Colposcopy may be recommended if you have:
• An identified abnormality on the cervix
• Bleeding after intercourse
• Bleeding between periods
• Persistent vaginal discharge
Vulvoscopy is an examination of the vulva skin surface of the perineum and labia and vaginal opening using a magnifying lens system (colposcope). This allows the Doctor to look at cell changes on the vulva.
When is a Vulvoscopy Required?
A vulvoscopy may be recommended if you have:
• Vulva pain or soreness
• Any visible abnormalities such as lesions or skin whitening
• Vulval pain during sexual intercourse
• Itching / Burning
How is a Vulvoscopy Performed?
- A Colposcope (medical microscope) is used to magnify the area (this is not inserted into the body) so any abnormal changes may be seen clearly by the Doctor. If during the examination abnormal cells are detected, a small biopsy (tissue sample) will be taken under local anaesthetic to be examined for abnormal cells.

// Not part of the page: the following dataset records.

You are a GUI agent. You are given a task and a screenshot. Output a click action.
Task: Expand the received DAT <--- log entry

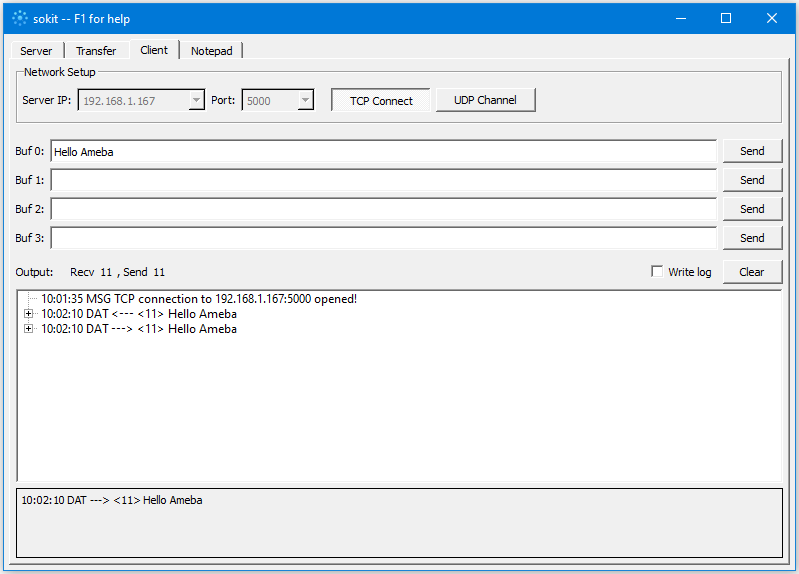point(29,314)
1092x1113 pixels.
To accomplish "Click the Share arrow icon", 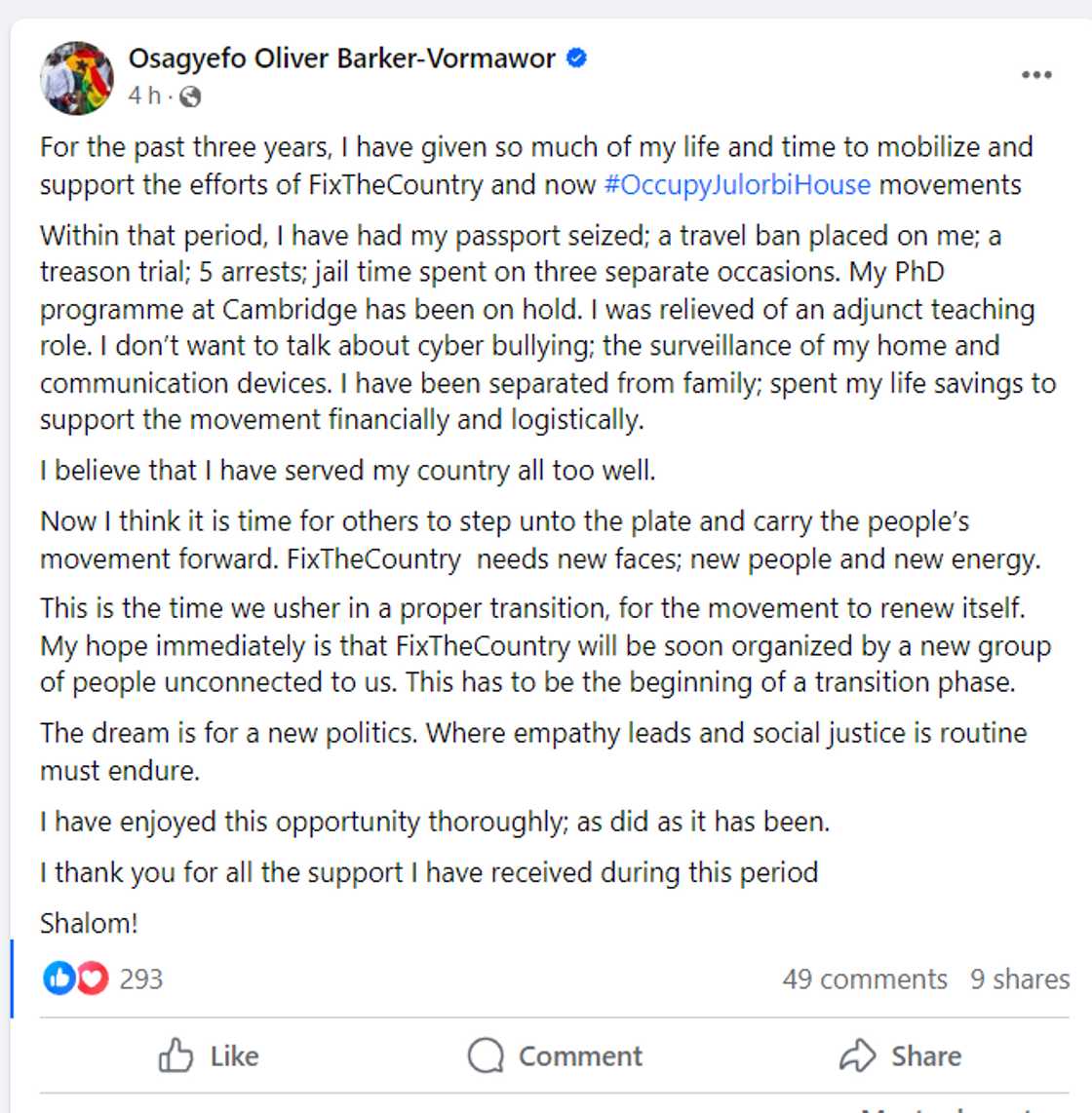I will (x=858, y=1055).
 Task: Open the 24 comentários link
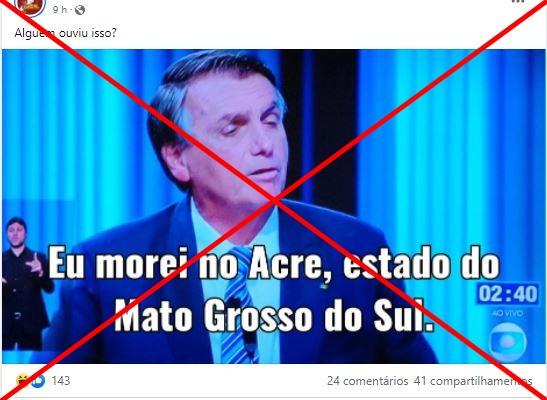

- A Vulvoscopy will show whether or not treatment is needed. If treatment is required this is usually carried out under local anesthetic in the clinic once the biopsy results are available. If the area is widespread or treatment such as laser is required this is done under general anaesthetic as an inpatient in hospital.
Leep & Cryotherapy
Inexpensive, easy to perform, tolerated well by patients, OPD Procedue, No Anaesthesia
Nitrous oxide & CO2--- -22oC
Cells are destroyed by (cold) thermal damage 3 minute freeze/ 1 minute thaw/ 3 minute freeze
Intracellular water crystallization & cell burst
Ice ball-5-7 mm beyond lesion , depth >=5mm
Loop electrosurgical excision procedure.- Loop electrosurgical excision procedure (LEEP) uses a wire loop heated by electric current to remove cells and tissue as part of the diagnosis and treatment for abnormal or cancerous conditions in a woman’s lower genital tract.
Two vaccines –Gardasil & Cervarix are available for cervical cancer prevention for age group 9-45 yrs. With this vaccine, teenagers and young women can now be 100% protected against infection with the two viruses most commonly linked to cervical smear abnormalities and cervical cancer itself (Human Papilloma Virus 16 and 18).
Cervarix (GSK) protects againts 16 and 18 HPV strains.
Gardasil (MSD) also protects against the less common HPV strains 6 and 11 apart from 16 & 18 that can also occasionally cause smear problems, and infection with genital warts, a sexually transmitted infection.
The vaccine is given in 3 doses over a six month period.